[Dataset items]
((
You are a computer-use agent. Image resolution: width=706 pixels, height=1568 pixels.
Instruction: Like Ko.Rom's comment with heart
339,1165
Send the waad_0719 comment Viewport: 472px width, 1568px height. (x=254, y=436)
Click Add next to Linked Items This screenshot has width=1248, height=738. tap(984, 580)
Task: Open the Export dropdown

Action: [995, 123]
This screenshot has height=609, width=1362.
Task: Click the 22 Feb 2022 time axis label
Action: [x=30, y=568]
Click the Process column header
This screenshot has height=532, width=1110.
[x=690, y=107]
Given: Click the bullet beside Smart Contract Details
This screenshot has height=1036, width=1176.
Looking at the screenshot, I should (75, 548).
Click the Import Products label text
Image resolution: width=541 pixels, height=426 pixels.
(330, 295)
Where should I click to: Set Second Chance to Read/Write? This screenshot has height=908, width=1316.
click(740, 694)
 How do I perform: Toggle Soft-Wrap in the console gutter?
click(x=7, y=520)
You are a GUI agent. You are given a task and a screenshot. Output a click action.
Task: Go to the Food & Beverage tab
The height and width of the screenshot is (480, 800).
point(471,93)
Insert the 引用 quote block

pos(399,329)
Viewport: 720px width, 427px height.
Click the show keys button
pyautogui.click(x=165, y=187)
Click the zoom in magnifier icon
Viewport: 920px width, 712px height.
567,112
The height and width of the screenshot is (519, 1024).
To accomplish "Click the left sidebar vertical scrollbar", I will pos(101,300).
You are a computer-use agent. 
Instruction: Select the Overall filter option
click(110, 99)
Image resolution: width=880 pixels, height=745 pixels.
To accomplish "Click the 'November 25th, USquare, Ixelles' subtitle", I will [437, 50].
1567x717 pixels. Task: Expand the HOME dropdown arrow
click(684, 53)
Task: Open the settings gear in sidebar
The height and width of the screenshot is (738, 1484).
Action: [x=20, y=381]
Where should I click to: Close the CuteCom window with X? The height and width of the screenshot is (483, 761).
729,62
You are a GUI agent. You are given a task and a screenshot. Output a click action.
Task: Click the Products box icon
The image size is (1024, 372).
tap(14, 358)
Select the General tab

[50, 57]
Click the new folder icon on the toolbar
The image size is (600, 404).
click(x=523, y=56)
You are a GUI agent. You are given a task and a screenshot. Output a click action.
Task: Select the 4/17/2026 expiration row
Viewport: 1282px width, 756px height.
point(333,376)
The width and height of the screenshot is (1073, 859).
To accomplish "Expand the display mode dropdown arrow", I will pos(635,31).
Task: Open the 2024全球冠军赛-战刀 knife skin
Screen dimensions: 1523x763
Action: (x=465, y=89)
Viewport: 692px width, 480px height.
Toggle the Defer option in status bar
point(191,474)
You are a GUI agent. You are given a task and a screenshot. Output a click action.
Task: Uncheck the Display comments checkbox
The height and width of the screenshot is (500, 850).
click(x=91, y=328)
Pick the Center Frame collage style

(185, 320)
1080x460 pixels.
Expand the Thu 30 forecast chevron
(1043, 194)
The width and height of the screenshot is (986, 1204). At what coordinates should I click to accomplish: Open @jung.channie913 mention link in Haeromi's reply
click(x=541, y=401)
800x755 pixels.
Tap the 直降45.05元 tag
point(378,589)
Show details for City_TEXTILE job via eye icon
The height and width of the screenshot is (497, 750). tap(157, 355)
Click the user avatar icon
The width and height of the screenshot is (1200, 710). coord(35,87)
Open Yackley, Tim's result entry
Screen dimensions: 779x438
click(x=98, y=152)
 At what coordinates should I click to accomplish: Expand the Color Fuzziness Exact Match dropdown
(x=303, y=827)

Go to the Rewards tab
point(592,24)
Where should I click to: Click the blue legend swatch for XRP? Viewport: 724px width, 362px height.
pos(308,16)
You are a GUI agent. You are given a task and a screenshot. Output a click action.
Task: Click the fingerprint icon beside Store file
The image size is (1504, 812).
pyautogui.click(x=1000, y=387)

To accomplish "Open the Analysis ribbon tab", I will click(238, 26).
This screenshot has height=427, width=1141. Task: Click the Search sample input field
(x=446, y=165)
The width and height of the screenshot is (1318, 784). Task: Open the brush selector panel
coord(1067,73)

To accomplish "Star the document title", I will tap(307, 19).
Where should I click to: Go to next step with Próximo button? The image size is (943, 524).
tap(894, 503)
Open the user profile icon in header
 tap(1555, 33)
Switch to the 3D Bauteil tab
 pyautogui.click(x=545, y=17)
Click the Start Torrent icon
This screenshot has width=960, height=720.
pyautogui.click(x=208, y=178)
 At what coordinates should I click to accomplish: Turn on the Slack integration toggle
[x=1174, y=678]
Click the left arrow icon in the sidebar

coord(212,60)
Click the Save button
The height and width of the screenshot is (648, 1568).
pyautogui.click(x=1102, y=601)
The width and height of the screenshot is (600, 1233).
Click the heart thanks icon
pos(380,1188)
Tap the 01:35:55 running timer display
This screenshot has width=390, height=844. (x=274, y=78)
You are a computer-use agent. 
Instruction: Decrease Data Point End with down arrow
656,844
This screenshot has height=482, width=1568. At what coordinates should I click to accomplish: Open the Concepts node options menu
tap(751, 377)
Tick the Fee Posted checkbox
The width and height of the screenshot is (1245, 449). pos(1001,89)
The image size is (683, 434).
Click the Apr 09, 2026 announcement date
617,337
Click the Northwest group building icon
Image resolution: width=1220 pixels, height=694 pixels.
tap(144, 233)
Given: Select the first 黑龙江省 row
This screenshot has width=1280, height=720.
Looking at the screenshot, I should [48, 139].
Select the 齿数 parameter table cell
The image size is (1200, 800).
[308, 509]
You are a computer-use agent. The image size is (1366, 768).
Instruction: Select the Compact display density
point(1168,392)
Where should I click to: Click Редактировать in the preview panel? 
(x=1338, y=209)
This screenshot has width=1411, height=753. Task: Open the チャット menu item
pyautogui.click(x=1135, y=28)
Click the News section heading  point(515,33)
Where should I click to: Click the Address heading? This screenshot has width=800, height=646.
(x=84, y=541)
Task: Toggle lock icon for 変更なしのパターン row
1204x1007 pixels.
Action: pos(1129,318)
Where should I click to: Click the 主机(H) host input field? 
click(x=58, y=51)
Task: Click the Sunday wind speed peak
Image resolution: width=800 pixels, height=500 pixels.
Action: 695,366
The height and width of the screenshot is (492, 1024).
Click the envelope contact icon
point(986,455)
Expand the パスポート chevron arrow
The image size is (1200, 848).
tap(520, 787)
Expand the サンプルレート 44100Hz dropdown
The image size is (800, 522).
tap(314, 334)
))
→ DIRECTIONS FOR THIS TASK
Copy whichever lines above contain the string "computer".

→ WRITTEN RESPONSE
You are a computer-use agent. Image resolution: width=706 pixels, height=1568 pixels.
You are a computer-use agent. 
You are a computer-use agent. 
You are a computer-use agent. The image size is (1366, 768).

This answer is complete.